Jean-Michel Fauvergue, chef du RAID
10 novembre 2016

« Mon premier souci : ramener mes hommes sains et saufs »


Pour l’opération de Saint-Denis, je suis averti mardi vers 10h-10h30 par le sous-directeur de la DCPJ qui me dit : « Jean-Michel, on va avoir besoin de tes gars, on a repéré du lourd. Pour l’instant je ne t’en dis pas plus. Je te rappelle et te dis si c’est bon. »

Vers minuit, nouveau coup de fil du sous-directeur, qui me dit de venir à Levallois-Perret. Là-bas, la SDAT et la DGSI nous livrent les noms des gars. Ils sont au courant de l’endroit exact, ils n’ont pas les plans de l’appartement. Ils nous font voir des vidéos de surveillance. La SDAT nous confime qu’ils ont des explosifs, de l’armement.

On part là-dessus.

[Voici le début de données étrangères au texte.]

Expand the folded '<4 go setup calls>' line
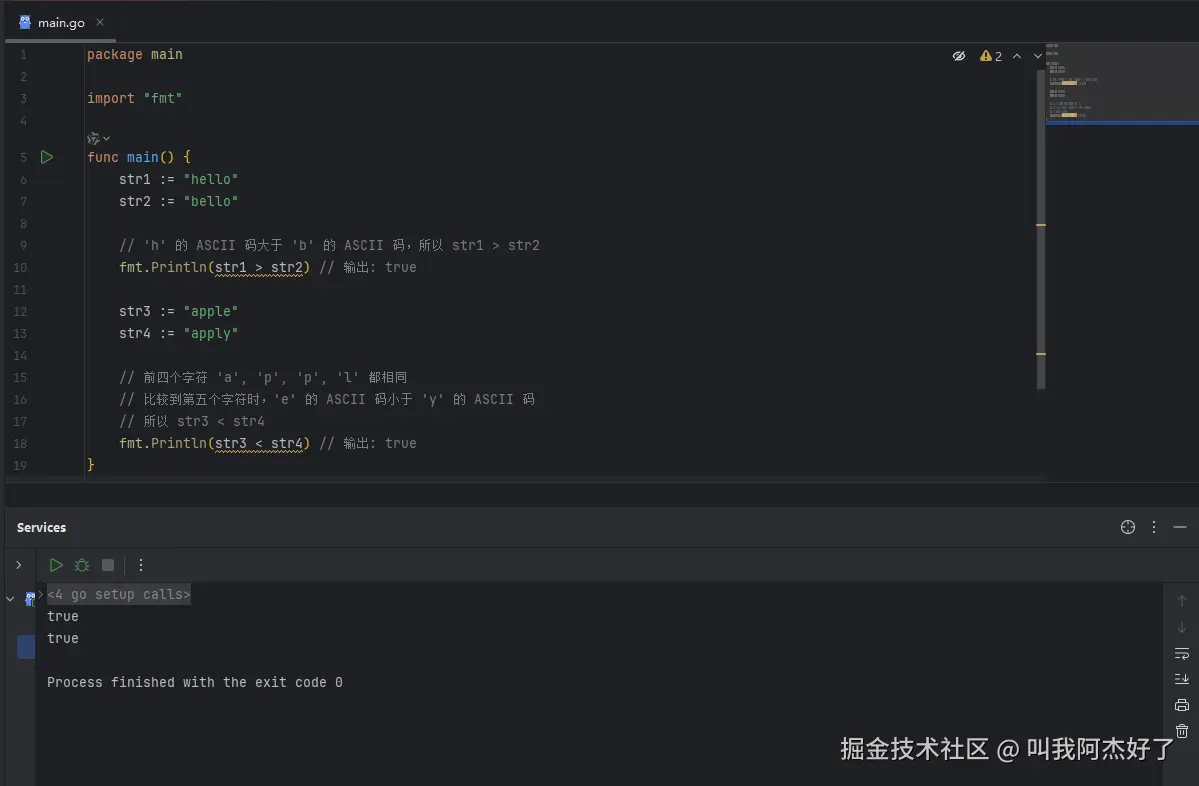The height and width of the screenshot is (786, 1199). click(x=118, y=594)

On se met d’accord pour une mise en place à 3h30. Nous ne sommes pas dans un cas de prise d’otages ou de tuerie de masse, mais dans une situation d’interpellation d’individus particulièrement dangereux. Dans ces cas-là, le RAID est le bras armé du service anti-terroriste de la PJ et de la DGSI.

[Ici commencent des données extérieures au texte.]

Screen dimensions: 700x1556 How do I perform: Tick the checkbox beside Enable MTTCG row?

Deux colonnes d’assaut se positionnent. On investit l’immeuble, et on commence à monter vers la porte palière indiquée. On met de l’explosif mais la porte ne cède pas. Ce n’est pas une science exacte, ce n’est pas du 100 %. A Vincennes, cela n’avait posé aucun problème. Et là malheureusement la porte a résisté et il a fallu mettre une deuxième charge qui n’a pas été initiée. Nous avons reçu très vite des tirs et des grenades qui venaient de l’intérieur. Nous avons eu alors plusieurs blessés par poly criblage.

Nous sommes alors face à des gens qui recherchent la mort, avec des gilets explosifs, des grenades. Mon but, et ce sont les consignes que je donne à mes gars, est de les maintenir un maximum à distance pour qu’ils ne fassent pas péter la moitié de la colonne d’assaut. On fait ensuite trois prisonniers, que l’on met dans le plus simple appareil pour vérifier s’ils ont des explosifs sur eux. Il y a ensuite un échange, que les médias ont retransmis, avec la femme : « Bouge pas, montre tes mains. Où est ton copain ? C’est pas mon copain ! » Et dans la foulée, une déflagration monstrueuse, qui fait vriller un des murs porteurs qui s’ouvre côté cour, et qui fait céder toutes les fenêtres côté rue. Un bout de corps tombe par la fenêtre.

On ne rentre pas comme des fous car on ne sait pas s’ils sont vivants ou s’ils sont morts. On emploie les moyens techniques à notre disposition, le drone à l’extérieur pour voir par les fenêtres, les velux, les toits. Mais on ne voit pas grand-chose, tout comme avec les robots. On fait alors partir le chien Diesel, qui fouille, qui tourne, qui voit, qui regarde. On l’entend se faire tirer dessus. On sait donc qu’il y encore quelqu’un de vivant à l’intérieur, armé.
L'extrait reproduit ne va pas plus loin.